幾ら雇用の保証があるからといって、公務員が薄給に甘んじるわけもなく、当然のことながら副収入を求めることになります。先の手続き回避のための賄賂も収入源ですが、教師が時間外に有料で補習を行ったり、病院の診察順を早めるために看護婦が手数料を受け取ったりと、生活費稼ぎのための賄賂も存在します。
(先生の日に花をもらった先生が生徒に、「花ではなく現金を持って来い」と言ったとかで、社会問題になったこともありますが)

  • 私腹を肥やすための賄賂

日本のODA関連でも取りざたされたタイプの賄賂ですが、筆者もベトナム政府がらみの案件で監督庁に電話で問い合わせた際に、「xx万ドルを出せば案件を御社が受託できるようにする」と電話口で言われたことがあります。

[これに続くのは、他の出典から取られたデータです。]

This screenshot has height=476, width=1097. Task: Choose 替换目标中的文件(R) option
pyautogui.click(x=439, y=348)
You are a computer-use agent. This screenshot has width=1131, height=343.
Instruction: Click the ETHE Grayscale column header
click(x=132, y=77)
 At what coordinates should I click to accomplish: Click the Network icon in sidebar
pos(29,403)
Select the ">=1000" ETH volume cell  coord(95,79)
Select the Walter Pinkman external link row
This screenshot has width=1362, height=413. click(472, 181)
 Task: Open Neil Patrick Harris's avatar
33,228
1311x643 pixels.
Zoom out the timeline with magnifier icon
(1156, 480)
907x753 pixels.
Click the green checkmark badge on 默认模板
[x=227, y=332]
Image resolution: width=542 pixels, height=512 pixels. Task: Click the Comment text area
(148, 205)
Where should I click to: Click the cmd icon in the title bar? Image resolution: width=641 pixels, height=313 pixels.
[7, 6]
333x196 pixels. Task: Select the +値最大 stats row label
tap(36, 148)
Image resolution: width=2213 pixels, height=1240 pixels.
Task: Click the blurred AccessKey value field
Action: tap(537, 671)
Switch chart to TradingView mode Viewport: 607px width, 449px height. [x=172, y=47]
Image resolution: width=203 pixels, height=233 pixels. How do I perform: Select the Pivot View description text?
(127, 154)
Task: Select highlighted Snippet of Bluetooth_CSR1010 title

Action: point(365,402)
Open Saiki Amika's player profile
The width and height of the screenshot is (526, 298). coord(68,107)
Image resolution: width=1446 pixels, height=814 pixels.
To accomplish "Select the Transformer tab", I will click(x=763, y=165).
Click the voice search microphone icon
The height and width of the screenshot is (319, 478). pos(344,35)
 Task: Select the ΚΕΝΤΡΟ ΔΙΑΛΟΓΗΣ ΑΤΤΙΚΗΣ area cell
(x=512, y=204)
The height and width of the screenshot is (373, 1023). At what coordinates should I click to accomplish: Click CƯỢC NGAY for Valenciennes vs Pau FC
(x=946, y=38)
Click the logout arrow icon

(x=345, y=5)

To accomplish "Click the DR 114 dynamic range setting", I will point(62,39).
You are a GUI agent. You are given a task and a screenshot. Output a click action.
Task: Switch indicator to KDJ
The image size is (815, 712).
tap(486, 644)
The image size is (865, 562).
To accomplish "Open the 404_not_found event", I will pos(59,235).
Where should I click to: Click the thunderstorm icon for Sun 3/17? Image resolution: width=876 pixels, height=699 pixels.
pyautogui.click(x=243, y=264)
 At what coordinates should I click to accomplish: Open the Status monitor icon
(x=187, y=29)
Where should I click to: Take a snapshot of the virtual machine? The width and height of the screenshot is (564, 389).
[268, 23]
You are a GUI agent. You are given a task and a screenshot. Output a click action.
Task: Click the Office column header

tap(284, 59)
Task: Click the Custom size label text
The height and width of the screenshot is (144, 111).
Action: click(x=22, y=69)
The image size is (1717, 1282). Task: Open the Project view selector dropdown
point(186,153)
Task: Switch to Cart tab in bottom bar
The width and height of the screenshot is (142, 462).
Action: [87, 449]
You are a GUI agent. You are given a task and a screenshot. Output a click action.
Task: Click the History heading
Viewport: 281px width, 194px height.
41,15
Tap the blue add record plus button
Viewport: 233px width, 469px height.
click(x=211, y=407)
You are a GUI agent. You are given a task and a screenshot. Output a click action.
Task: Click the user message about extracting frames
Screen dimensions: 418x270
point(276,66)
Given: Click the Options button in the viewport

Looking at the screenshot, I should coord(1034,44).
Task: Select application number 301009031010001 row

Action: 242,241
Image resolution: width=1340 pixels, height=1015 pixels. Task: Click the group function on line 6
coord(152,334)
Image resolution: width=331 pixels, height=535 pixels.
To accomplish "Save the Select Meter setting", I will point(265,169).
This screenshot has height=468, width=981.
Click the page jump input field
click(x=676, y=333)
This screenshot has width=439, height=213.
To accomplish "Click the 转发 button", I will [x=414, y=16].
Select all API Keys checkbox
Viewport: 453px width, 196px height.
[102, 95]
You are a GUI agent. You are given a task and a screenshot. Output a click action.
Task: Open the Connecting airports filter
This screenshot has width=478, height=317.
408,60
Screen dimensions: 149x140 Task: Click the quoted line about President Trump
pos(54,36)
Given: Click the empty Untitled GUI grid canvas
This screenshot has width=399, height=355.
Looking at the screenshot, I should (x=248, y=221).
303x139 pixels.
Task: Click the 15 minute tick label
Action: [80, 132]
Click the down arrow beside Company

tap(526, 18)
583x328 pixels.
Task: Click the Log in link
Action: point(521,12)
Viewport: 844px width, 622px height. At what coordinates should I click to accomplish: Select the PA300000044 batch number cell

公務員の賃金が低い一方で、役所などを訪ねると年齢の割りに身なりが整い高級な腕時計や高級車を乗り回している役人に出会うこともままあります。

 

□賄賂との決別宣言と周知徹底

採用の際に応募者からお金をもらうのはいかがなものと思いますが、旧正月時に取引先から送られてくるお歳暮など、一般的な贈り物についてはそこまで目くじらを立てる必要はないのかも知れません。

しかしながら、公務員ばりに収入補助のため、または私腹を肥やすための賄賂を社内に持ち込まれると、社内に賄賂を中心とした別の組織が立ち上がることになります。

日系企業でも、日本人から最も信頼を得ていた女性幹部が実は親玉で、掃除のおばちゃんに至るまでの社内賄賂ネットワークを築いていた、といったケースもあります。

一般には賄賂を要求するような行為はベトナム人も好むところではありませんので、「賄賂は求めない、受け取らない」といった宣言と姿勢を明確にすれば、大半の人は賄賂に手を出すようなことはありません。

加えて、採用などの場面では2重に審査をかけるとか、購買の担当者は定期的に交代するといった予防措置は賄賂決別の姿勢を見せる手段としては有効です。

しかしながら、経理が支払いを遅らせる/ 組合の委員長が食堂の業者選定を行う/ 親類のサプライヤに発注する/ 決まったタクシードライバーを呼ぶなど、賄賂の誘惑に駆られる場面は日常業務の至るところにあり、全てに目を光らせることは現実的には困難です。

平均的なベトナム人材は賄賂が一般化することで社内が荒れることを嫌います。こうした人たちが日本人管理者に耳打ちする機会を塞がないよう、賄賂からの決別宣言を行うとともに、幹部任せにせず、現場とのコミュニケーションを図ることが重要と思います。